PURPOSE: To compare national trends and perinatal outcomes following the use of ejaculated versus surgically acquired sperm among IVF cycles with male factor infertility. METHODS: This retrospective cohort includes US fertility clinics reporting to the National ART Surveillance System between 2004 and 2015. Fresh, non-donorIVF male factor cycles (n = 369,426 cycles) were included. We report the following outcomes: (1) Trends in surgically acquired and ejaculated sperm. (2) Adjusted risk ratios comparing outcomes for intracytoplasmic sperm injection (ICSI) cycles using surgically acquired (epididymal or testicular) versus ejaculated sperm. (3) Outcomes per non-canceled cycle: biochemical pregnancy, intrauterine pregnancy, and live birth (≥ 20 weeks). (4) Outcomes per pregnancy: miscarriage (< 20 weeks) and singleton pregnancy. (5) Outcomes per singleton pregnancy: normal birthweight (≥ 2500 g) and full-term delivery (≥ 37 weeks).

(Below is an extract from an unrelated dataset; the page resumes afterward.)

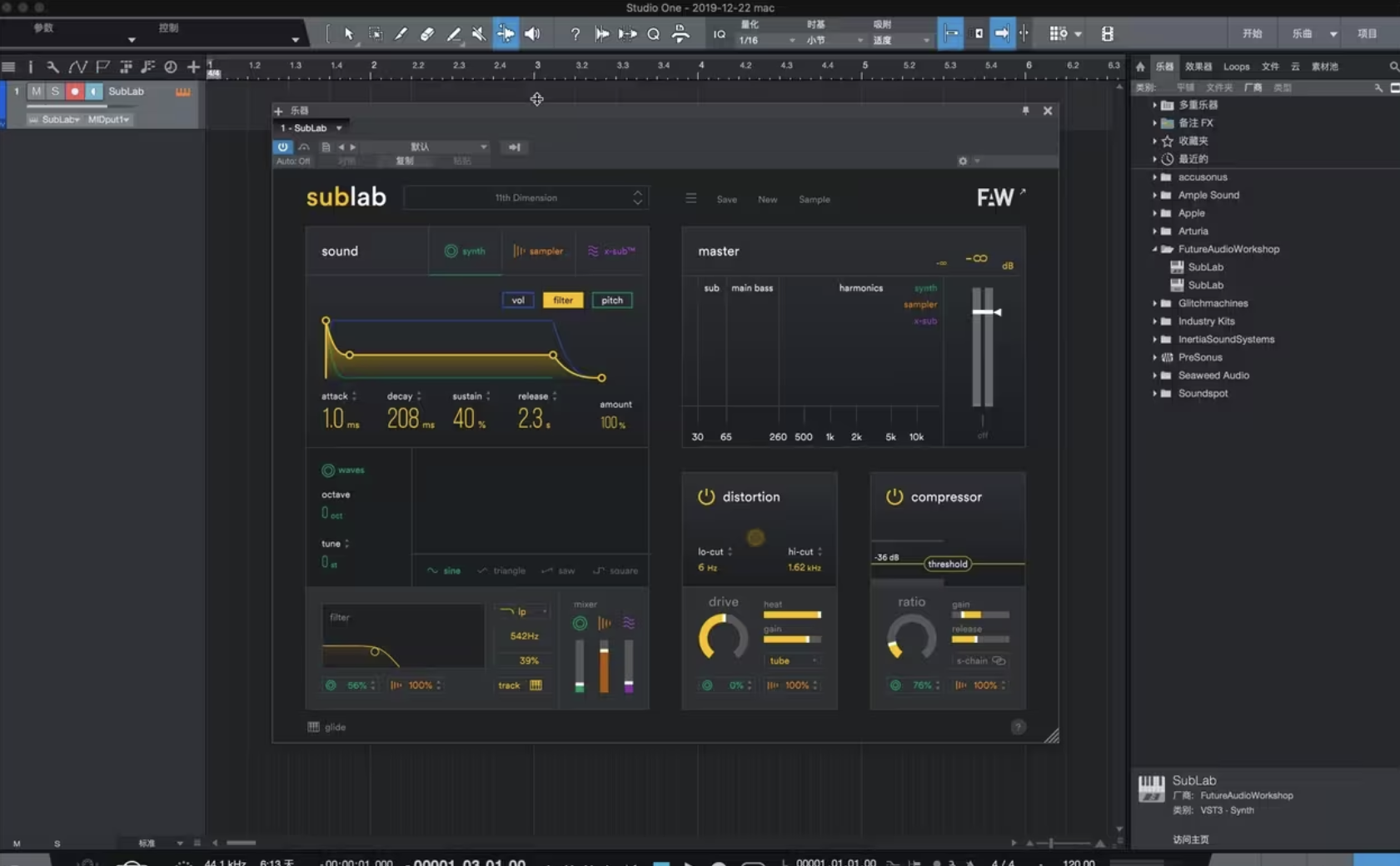Screen dimensions: 1400x866
Task: Solo the SubLab track
Action: pos(54,92)
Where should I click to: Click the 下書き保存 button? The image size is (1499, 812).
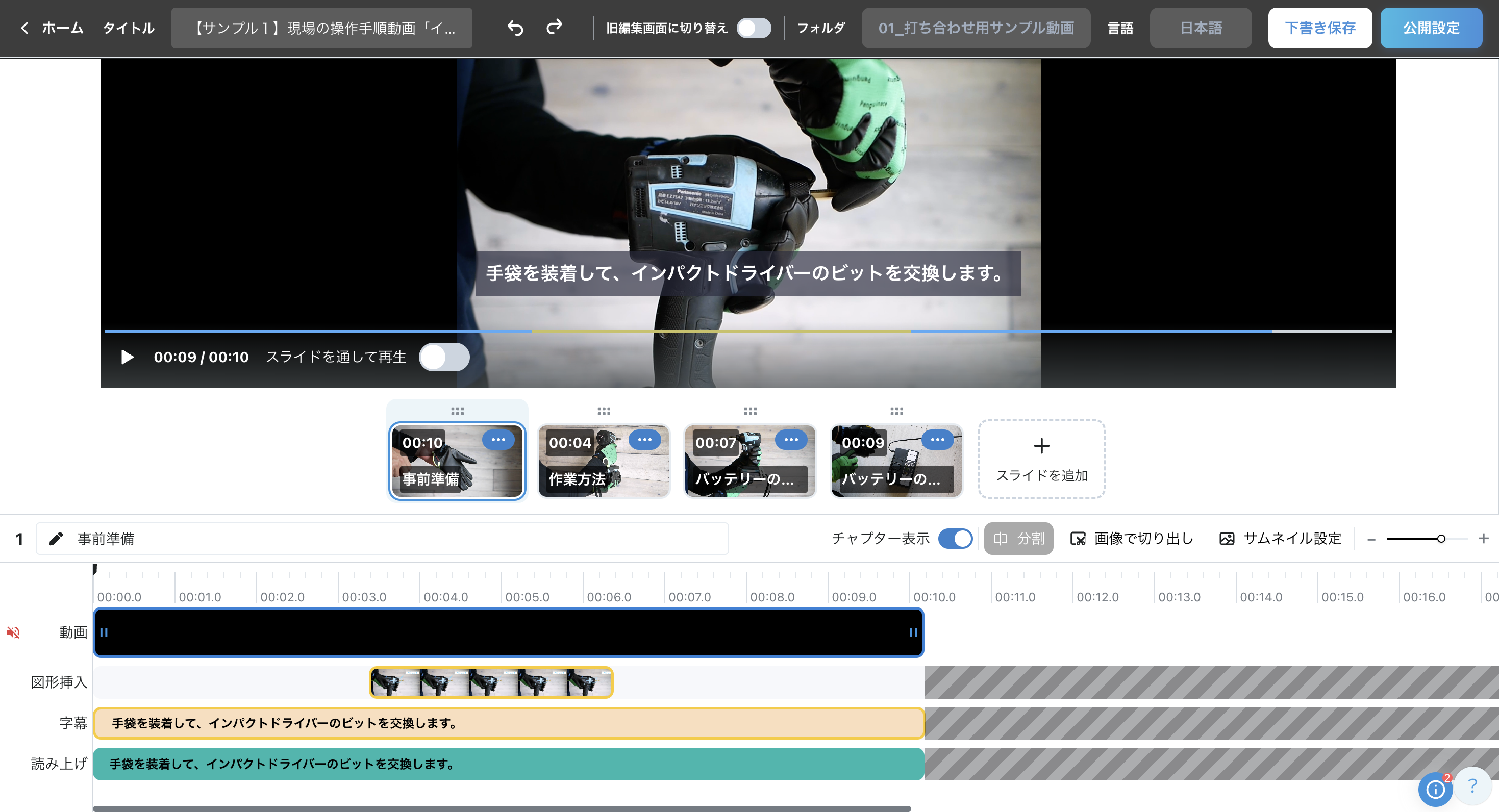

RESULTS: Percentage of male factor infertility cycles that used surgically acquired sperm increased over the study period, 9.8 (2004) to 11.6% (2015), p < 0.05. The proportion of cycles using testicular sperm increased significantly over the study period, 4.9 (2004) to 6.5% (2015), p < 0.05. Among fresh, non-donor male factor ART cycles which used ICSI (n = 347,078 cycles), cycle, pregnancy, and perinatal outcomes were statistically significant but clinically similar with confidence intervals approaching one between cycles involving epididymal versus ejaculated sperm and between testicular versus ejaculated sperm. Results were similar among cycles with a sole diagnosis of male factor (no female factors), and for the subset in which the female partner was < 35 years old. CONCLUSION: Among couples undergoing ART for treatment of male factor infertility, pregnancy and perinatal outcomes were similar between cycles utilizing ejaculated sperm or surgically acquired testicular and epididymal sperm.